→ PROBLEM TO SOLVE: Rewrite the lines from the line with "1004x498 pixels. At" up to and including the line with "coord(490,22)", renaming "tab" to "panel" and keeping everything else unchanged.

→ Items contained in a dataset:
**********
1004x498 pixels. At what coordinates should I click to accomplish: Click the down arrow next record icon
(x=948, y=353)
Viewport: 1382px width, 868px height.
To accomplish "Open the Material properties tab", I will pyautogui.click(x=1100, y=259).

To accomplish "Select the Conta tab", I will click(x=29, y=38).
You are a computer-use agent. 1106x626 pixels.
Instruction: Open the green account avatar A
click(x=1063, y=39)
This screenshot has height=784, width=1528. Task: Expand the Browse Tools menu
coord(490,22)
**********
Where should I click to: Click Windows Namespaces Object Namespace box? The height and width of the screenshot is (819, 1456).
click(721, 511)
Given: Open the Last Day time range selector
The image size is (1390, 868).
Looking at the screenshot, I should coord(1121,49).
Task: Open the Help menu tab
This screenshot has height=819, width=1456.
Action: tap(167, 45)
**********
→ RESPONSE BELOW:
1004x498 pixels. At what coordinates should I click to accomplish: Click the down arrow next record icon
(x=948, y=353)
Viewport: 1382px width, 868px height.
To accomplish "Open the Material properties panel", I will pyautogui.click(x=1100, y=259).

To accomplish "Select the Conta panel", I will click(x=29, y=38).
You are a computer-use agent. 1106x626 pixels.
Instruction: Open the green account avatar A
click(x=1063, y=39)
This screenshot has height=784, width=1528. Task: Expand the Browse Tools menu
coord(490,22)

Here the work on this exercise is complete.